Supplied passage:

Tag: customer information system
Esri recently participated in the 1st Smart Water Grid Conference in Incheon, Korea. The focus of the conference was the current state of smart grid water technology, the future of the water smart grid and fostering collaboration between key smart grid companies and technologists. Repeatedly discussion about the water smart grid hinged on the importance of geography and the necessity of a location platform to bring together the various pieces that comprise the smart grid. Continue reading
In late March I was at AWWA’s combined Customer Service & Information Management & Technology (CS/IMTech) Conference in Portland, Oregon. Since this is a combined water utility technology conference and a customer service conference I had some very interesting discussions with customer service professionals about technology. We had a good number of customer service folks stopping by the ESRI booth either because they saw the value of sharing information with their customers via web based mapping or because their utilities had invested in an enterprise GIS (often begun to support asset management) and they recognized customer service could easily leverage this investment for additional benefit. We also had some people stop into our booth that had seen or heard about our Customer Interaction Template – http://waterutilitiestemplates.esri.com/customerinteraction/ (a big thanks to Lisa Ragain for spreading the word about using the template for boil water notifications to the customer service community).
This dovetails with the trend we’ve been seeing of increasing interest in GIS from customer service and public outreach staff at water, sewer and stormwater utilities. I wanted to focus this blog on some thoughts on using interactive browser based maps for public communication and outreach.
Challenges for public communication and outreach
We’ve heard from utility customer service and public outreach professionals that some of the challenges they face in communicating with stakeholders (ratepayers, the public, environmental groups, local media, and other government entities) are effective communication, authoritative communication and rapid communication. A browser based interactive map is a great tool for utility customer service and public outreach staff to overcome these challenges.
Here is a great example from Twitter that illustrates why customers benefit from an interactive browser based map. This is a series of tweets during a recent boil water alert in a major city. Incidentally, if you want some great insight into how your technology savvy utility customers think, search twitter for main breaks or boil water alerts, it’s a very enlightening exercise.
Effective Communication with Customers
Effective communication hinges on being able to easily convey information to your customers and have them understand it and draw the proper conclusion. When communication happens around a safety issue (boil water alerts for example) this heightens the need to provide clear & concise information so that it enables customers to act properly and also to manage their fears.
A large reason why maps are so much a part of our lives is because they are an easy way for human beings to convey and understand information (that’s a fundamental premise of the “The Geographic Approach”). Also we are in an age where society at large has gotten comfortable with visualizing spatial information in an interactive map in a web browser. So it should come as no surprise that utilities can use maps to better communication information with the public and the public understands this medium of communication.

Description of the task:
Continue the blog post on browser-based maps for water utility outreach from the end of its last paragraph.

Data provided:
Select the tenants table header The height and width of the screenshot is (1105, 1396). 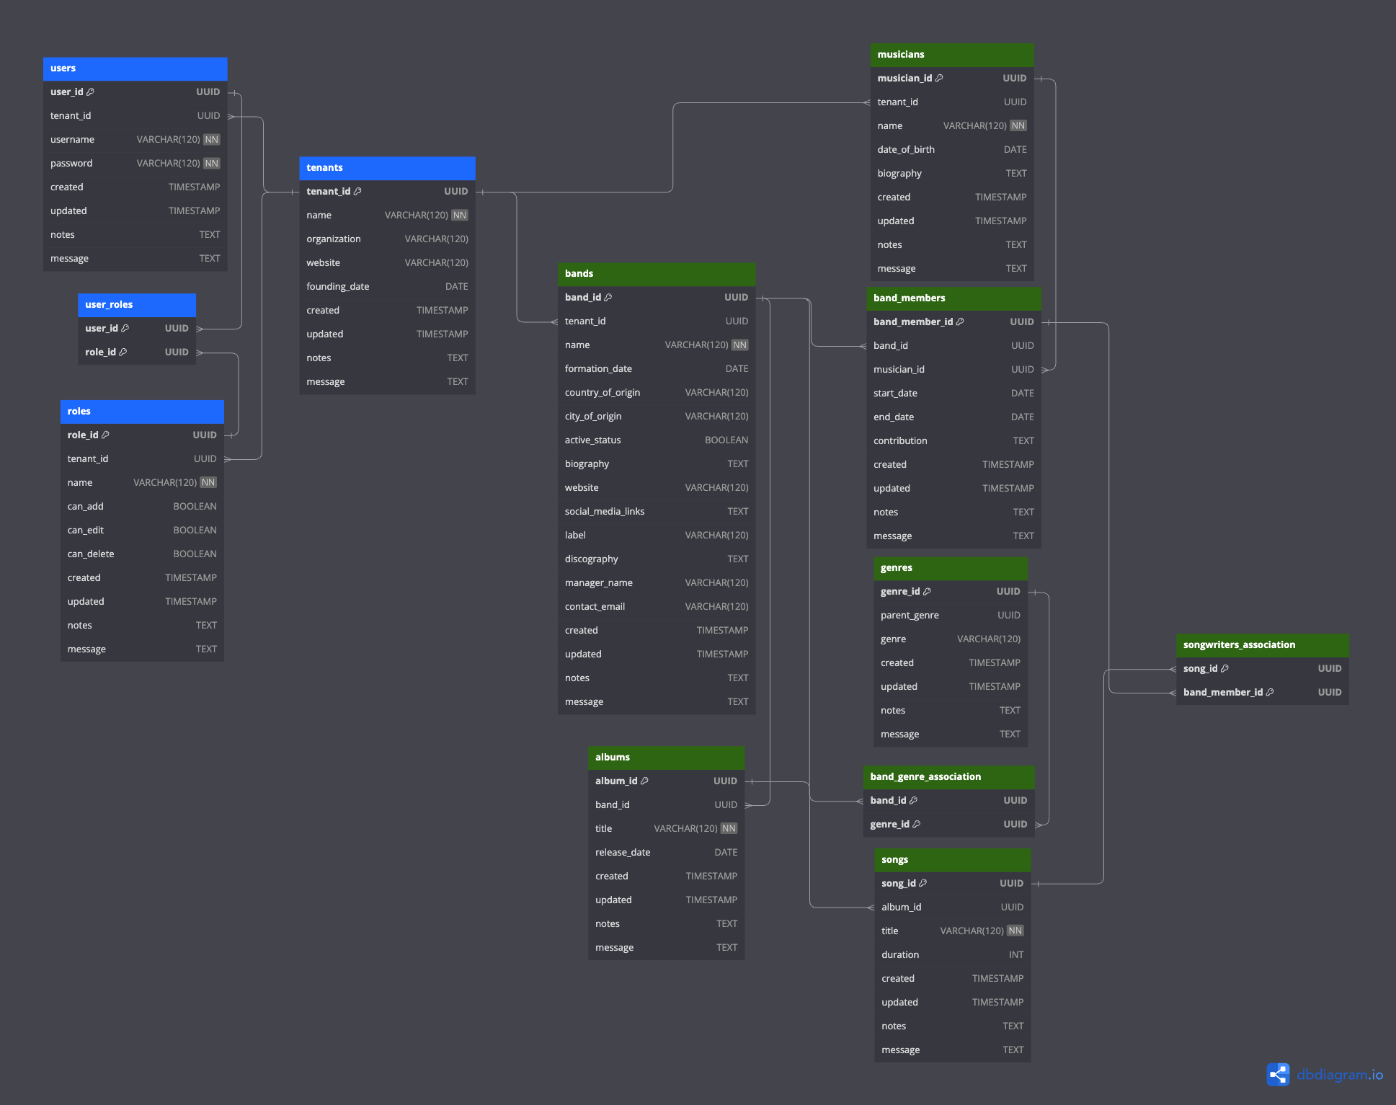[387, 168]
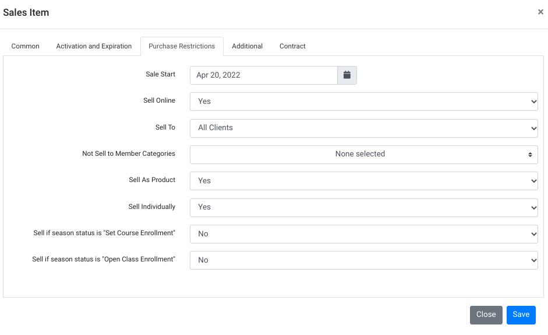The height and width of the screenshot is (335, 548).
Task: Select the Purchase Restrictions tab
Action: (182, 46)
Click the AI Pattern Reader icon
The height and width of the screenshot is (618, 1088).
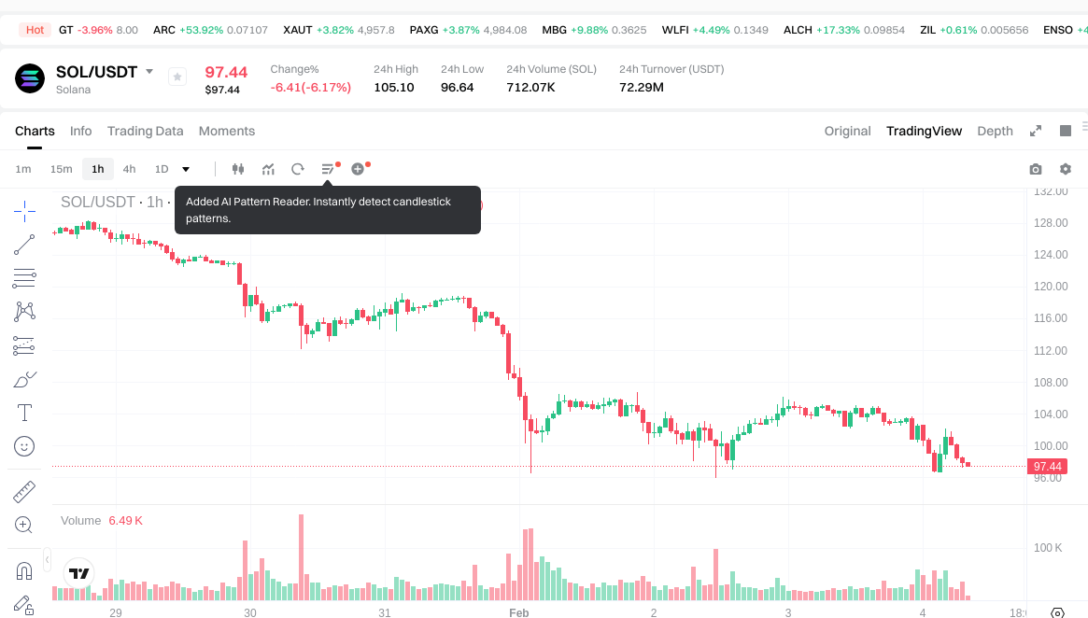328,169
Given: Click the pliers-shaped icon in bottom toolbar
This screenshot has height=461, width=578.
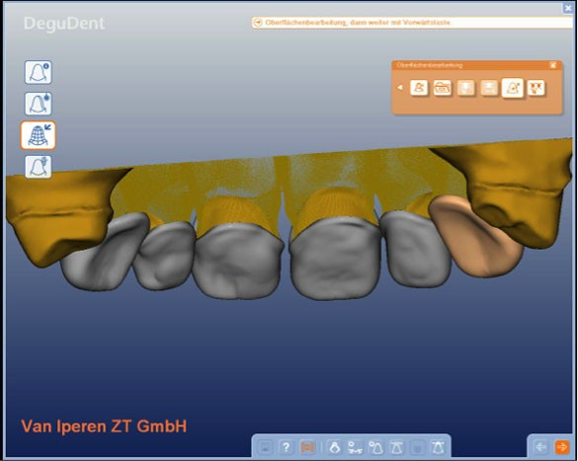Looking at the screenshot, I should (335, 447).
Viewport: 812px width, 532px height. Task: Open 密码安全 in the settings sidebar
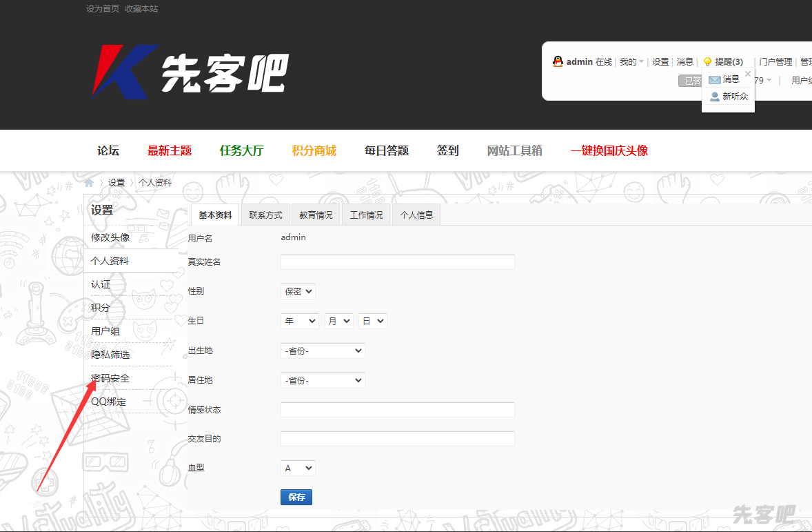pyautogui.click(x=110, y=378)
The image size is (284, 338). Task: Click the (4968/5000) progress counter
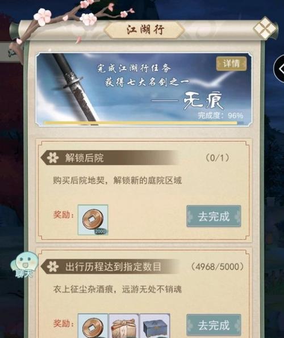click(x=217, y=267)
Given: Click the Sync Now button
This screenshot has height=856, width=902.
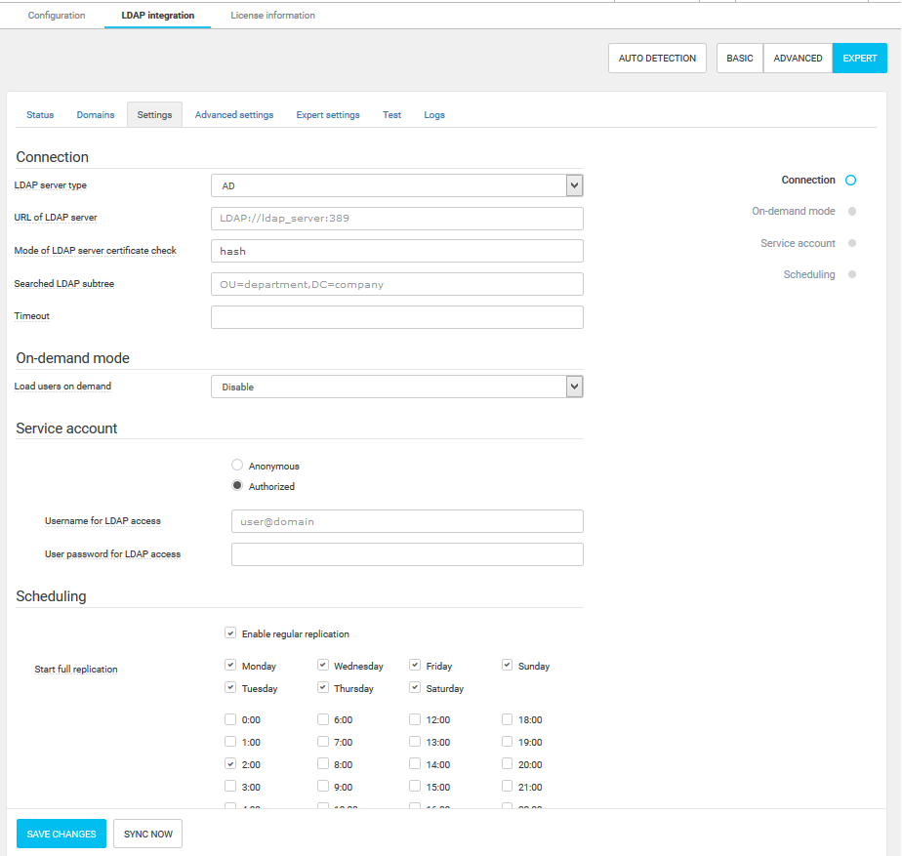Looking at the screenshot, I should (148, 834).
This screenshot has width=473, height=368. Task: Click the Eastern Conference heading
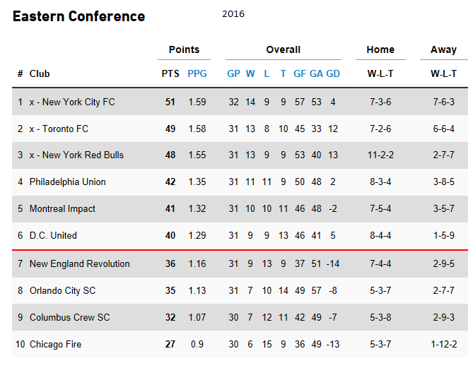click(x=78, y=16)
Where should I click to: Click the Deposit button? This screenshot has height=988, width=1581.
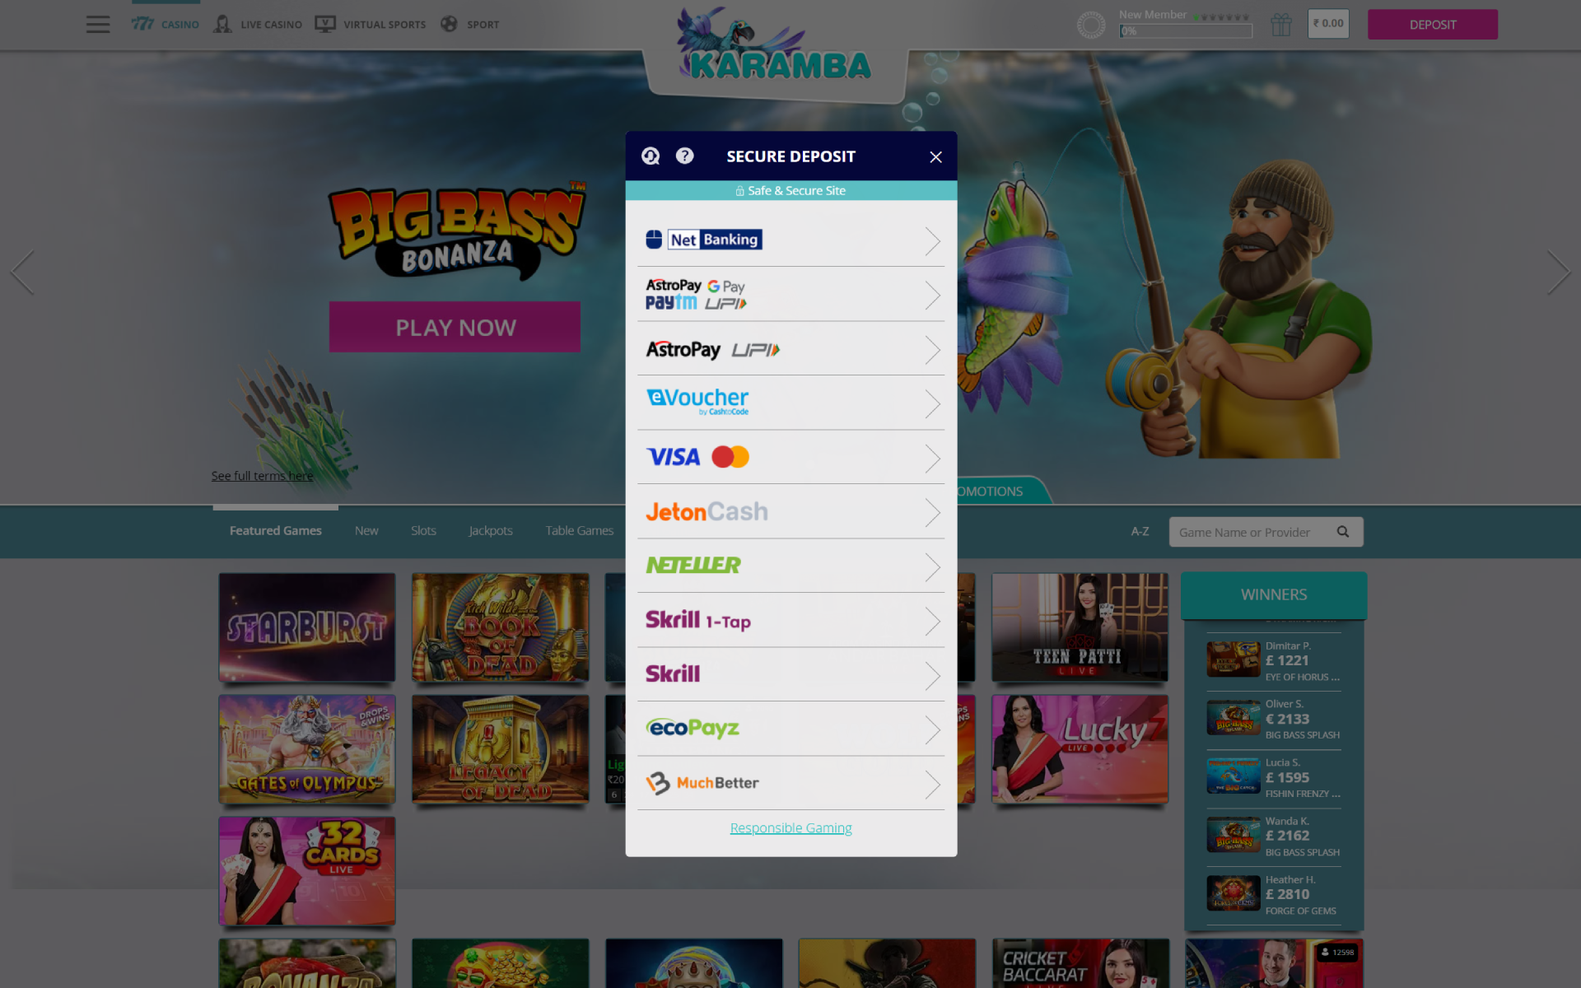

Output of the exercise:
For many utilities sharing map based information with the public on their external webpage is nothing new. But historically this was done with static maps (meaning that they were a PDF or an image file like a .jpg). Good examples are utility service area maps or maps of future capital projects, often times done as part of a report or study and then re-used as content for a utility website. Because these maps are static you can’t explore them (zoom in or out, see street labels, determine your location relative to the data on the map, etc). As interactive web based maps are increasingly part of our daily lives no doubt some utility customers are unsatisfied and unimpressed with static map content on utility websites.
With a GIS you can create your own browser based web maps. These can be interactive and dynamic – customers can zoom, pan, look up by address, etc. so they can freely explore the data you are sharing with them via the map. Since the utility is deploying the web based map, you can create the map (choose the data you are sharing and the cartography) to convey the information the way you want. You can also take advantage of scale dependencies for layers and dynamic labeling. So no more complaints about not being able to zoom a map in to determine your location relative to the information on the map or and no more issues with street labels.
If a utility is already deploying browser based GIS maps for internal use, then they have some of the data, knowledge and IT infrastructure in place to use the same GIS technology to provide browser based maps to the public. Of course you need to take into account IT and data security and shouldn’t share any information with the public that could make your water or sewer systems vulnerable.
One of the tenants of the internet and specifically social media is that it gives anyone who wants to share information a platform to communicate. This includes water utility stakeholders. Sometimes stakeholders are creating and sharing information on the internet about a utility that the utility also maintains for its own internal use. So stakeholders are creating information for their use (often to support a point of view) that a utility already has and does not share. In this scenario the utility is the authoritative source of data and the data the stakeholders are creating and sharing may not be correct or up-to-date.
These two links are examples of stakeholders using maps to share information about a utility (in this case identifying where main breaks have occurred) – LA Main Breaks Map from the Los Angeles Times & LA Main Breaks Map from Southern California Public Radio. No doubt the utility is the most accurate source of information on main breaks in their service area, but in this example stakeholders have created their own versions of this information and are sharing it on a map.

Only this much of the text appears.